═══ Provided text ═══
PBS Backup Client - General syntax/usage issues

boomam · Apr 27, 2023

Hi,
Is there some special-sauce to getting the PBS Client working?
I've been following the docs (which need updating btw...) and a few youtube videos to try and work out what is going on, but it just seems....intermittant.

What works one minute, a few mins later doesn't work and either complains about permission errors, or the "$XDG_RUNTIME_DIR" error.

For the setup I'm attempting -

PBS Server

I have setup on PBS -

A backup user
Added an API key

Set the permissions on PBS for both the user and key to be applied to '/', and with the role of 'Datastore Admin' - for the sole reason that that role includes both backup related permissions and a few others - the docs on what is needed for the client to function appear to be missing, so its kind of guess work, working down from full admin.

Client

The client is a fresh Ubuntu Server VM, 23.04, hosted on Unraid, passing through a backup share via Virtio-9P.

Variables for PBS_REPOSITORY, PBS_FINGERPRINT & PBS_PASSWORD have been set in /etc/environment, and verified via set | grep PBS.

Settings used in variables -

PBS_REPOSITORY = server name (DNS not IP)
PBS_FINGERPRINT = Fingerprint of server
PBS_PASSWORD = API key of backup user.

For the scripts I'm using to backup different data sets, I have them following this format -
proxmox-backup-client backup <name_of_archive>.pxar:<location_of_data_to_backup> --skip-lost-and-found true
The first time I ran this, it works, but wanted the root@pbs password.

Further changes to syntax and whether im using the API key or user password have been attempted, similar results.

What obvious thing am i missing here?

Thanks!

Chris · Apr 27, 2023

Hi,
did you follow the repository scheme including username, tokenname, hostname and datastore as given in https://pbs.proxmox.com/docs/backup-client.html#backup-repository-locations

An example would be:

Bash:

export PBS_REPOSITORY="root@pam!<apitokenname>@<domainname>:<datastorename>"
export PBS_PASSWORD="<api-token-secret>"
═══
* Required actions:
- a) In the thread about the PBS backup client, which parts does Chris say the repository scheme includes? List all of them.
- b) According to the PBS backup client thread, what role was assigned to the backup user and API key on the PBS server?
- c) Carry on the PBS backup client thread from the point where it stops.
═══ Data lines ═══
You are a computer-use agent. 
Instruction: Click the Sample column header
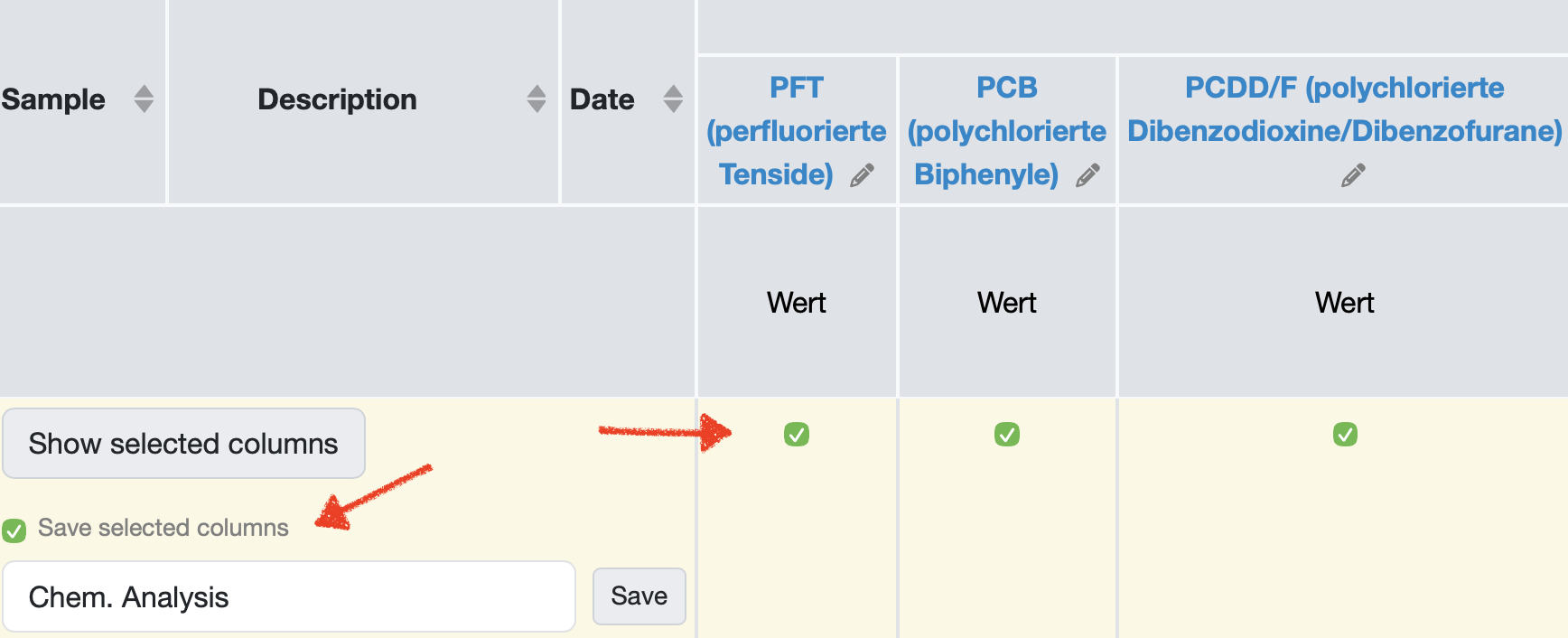(x=53, y=99)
═══
* The answers:
- a) Username, tokenname, hostname, datastore

- b) The 'Datastore Admin' role, applied to '/'.

- c)
proxmox-backup-client backup root.pxar:/

boomam · Apr 27, 2023

Chris said:
Hi,
did you follow the repository scheme including username, tokenname, hostname and datastore as given in https://pbs.proxmox.com/docs/backup-client.html#backup-repository-locations

An example would be:

Bash:

export PBS_REPOSITORY="root@pam!<apitokenname>@<domainname>:<datastorename>" export PBS_PASSWORD="<api-token-secret>" proxmox-backup-client backup root.pxar:/

Hi,
Yes, i attempted that syntax too.
Same issue, it'll work some of the time, other times get permission errors, or XDG errors.
I can retest again in about an hour though (just out right now).

Do you know, what permission/roles need to be applied to the user/api-key, and to what?
Lets get that 100% resolved too, so we can take that out of the equation.

Cheers

Chris · Apr 27, 2023

boomam said:
Hi,
Yes, i attempted that syntax too.
Same issue, it'll work some of the time, other times get permission errors, or XDG errors.
I can retest again in about an hour though (just out right now).

Do you know, what permission/roles need to be applied to the user/api-key, and to what?
Lets get that 100% resolved too, so we can take that out of the equation.

Cheers

Well, that depends on what the user/token should be allowed to do, there roles and permissions are documented here https://pbs.proxmox.com/docs/user-management.html#privileges

boomam · Apr 27, 2023

Chris said:
Well, that depends on what the user/token should be allowed to do, there roles and permissions are documented here https://pbs.proxmox.com/docs/user-management.html#privileges

Thanks - but I wondered what explicitly the backup client needed of a user to be able to perform all its functions - we can take an educated guess and guess one of those with 'backup' in the name, but I was hoping there would be a doc somewhere that said something akin to 'to use the backup client with a non-root user, the minimum set of roles is is X'.
I'll just assume the educated guess for now.

I'll re-test the syntax suggested above, shortly.

boomam · Apr 27, 2023

ok, retested, this time rolling up the exports and the backup command into its own *.sh -
I get the error Error: authentication failed - user account or token disabled or expired.
The token and user account are both enabled and not expired, and i have tested with the role permissions set as datastore.admin on the root path (/), and as full admin too.

boomam · Apr 27, 2023

Some further testing, power cycling the PBS server itself seems to let the backup jobs i have configured, work.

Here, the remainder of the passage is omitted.